If the EGF-R mutation is an inherited one, it can be easily tested for, at any time, using some DNA extracted from the blood. If it is a mutation that is gained following birth, then an actual biopsy sample from the tumour is needed. Assuming that material is available, the test can be done at any time.
Second, I do not think that this test will have a huge impact on the income derived from the EGF-R inhibitors. If the test is validated and used, then the companies like AZN and OSIP will be able to offer a more tailored therapy with a heavily increased chance of therapeutic benefit. This will likely prompt the companies to increase the cost of their drugs in a manner analogous to Genzyme's enzyme therapies.
Furthermore, selecting a patient population that is very likely to benefit also means that you're focusing on a population that will take the drug for a longer average duration. Coupled with a price increase, the companies involved will do their best to make the economics work.

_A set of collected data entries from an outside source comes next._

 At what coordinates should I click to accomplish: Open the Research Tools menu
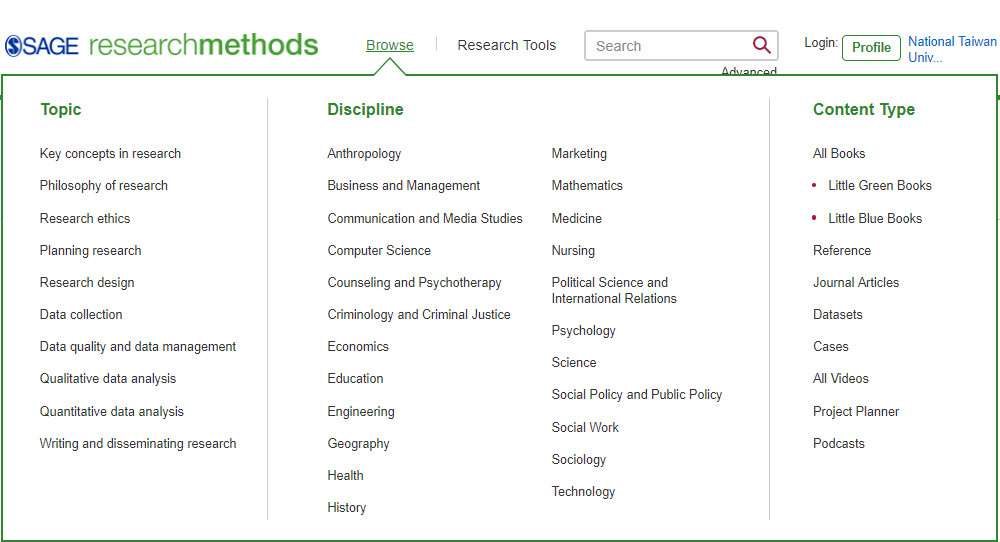click(x=506, y=45)
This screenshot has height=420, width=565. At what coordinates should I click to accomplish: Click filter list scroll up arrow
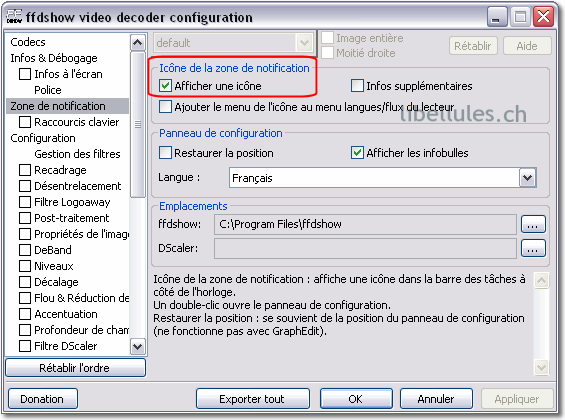pos(137,43)
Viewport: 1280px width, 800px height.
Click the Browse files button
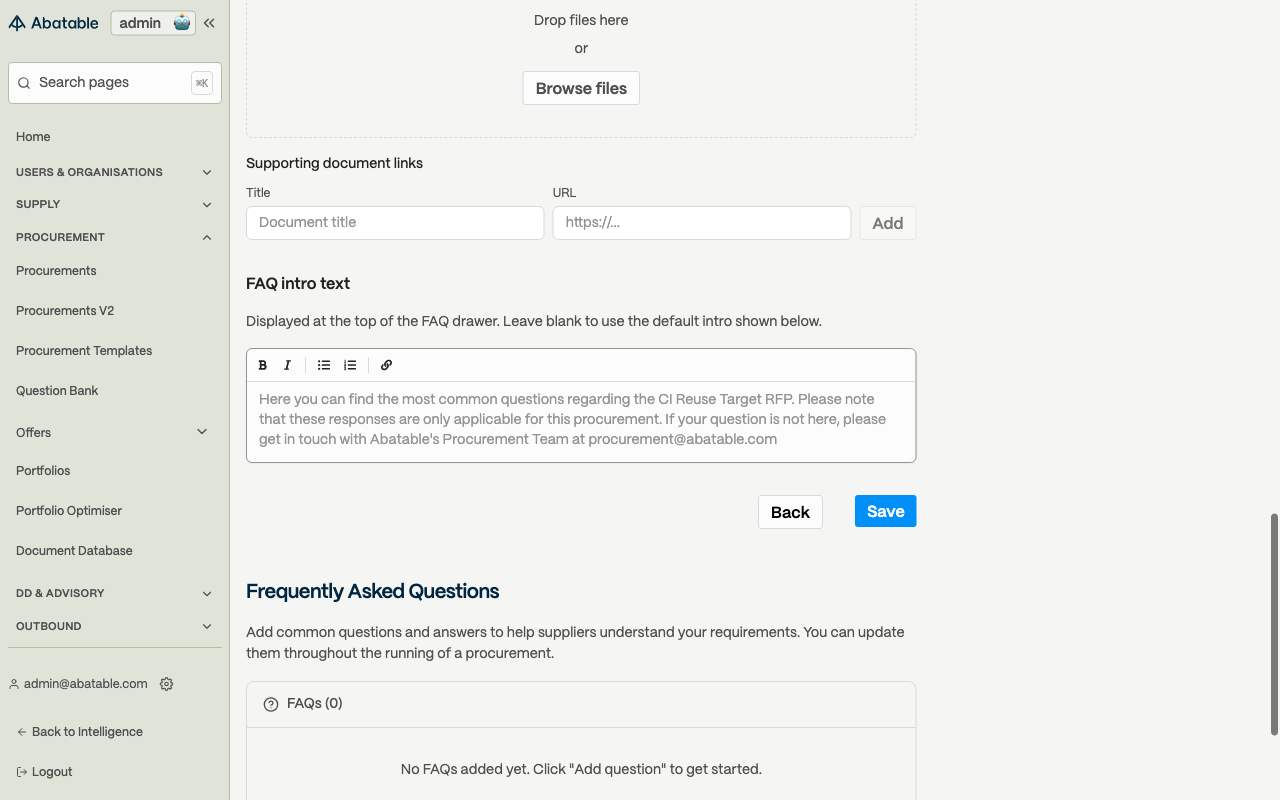581,88
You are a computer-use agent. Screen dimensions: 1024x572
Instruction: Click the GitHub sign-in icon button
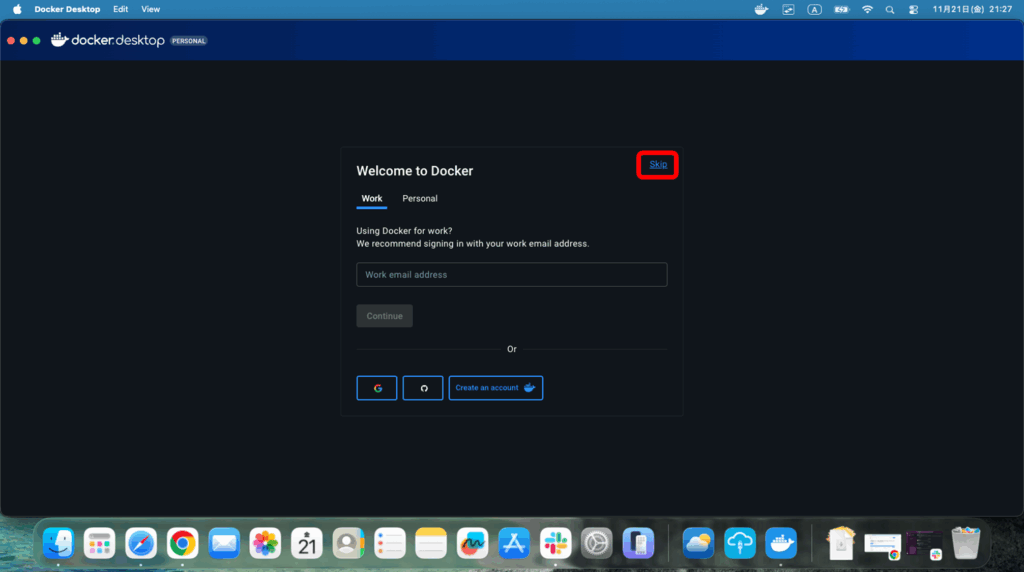point(423,388)
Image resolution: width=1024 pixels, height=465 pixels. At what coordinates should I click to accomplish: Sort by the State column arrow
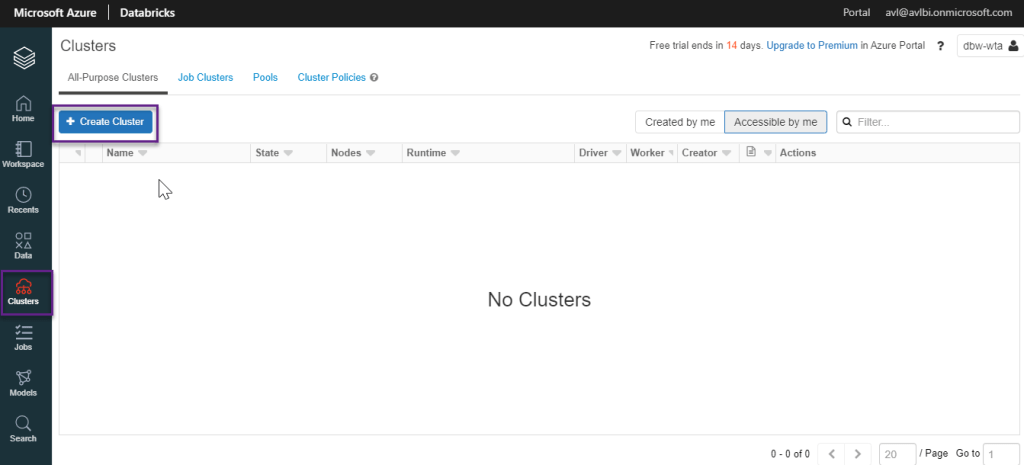tap(288, 153)
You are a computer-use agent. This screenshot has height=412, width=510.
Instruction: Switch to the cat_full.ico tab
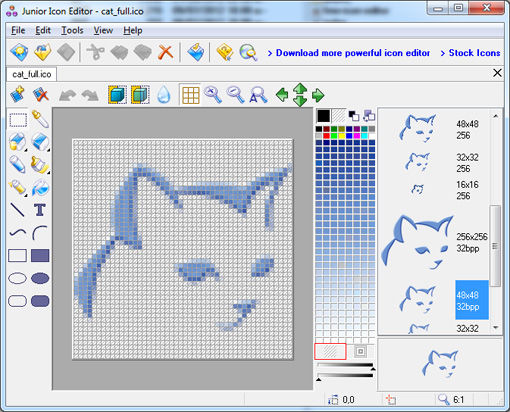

As for the FDA delaying Tarceva because they already offer Iressa... anything is possible, but I doubt it would fly. If I'm not mistaken, the patient populations that Iressa and Tarceva were tested on were not identical. Iressa patients had failed 2 previous regimens whereas, Tarceva's had failed at least 1. Furthermore, such an action by the FDA would really be a large blow to many of us biotech investors... especially if we can no longer count on life extension as a fundamental step towards FDA approval.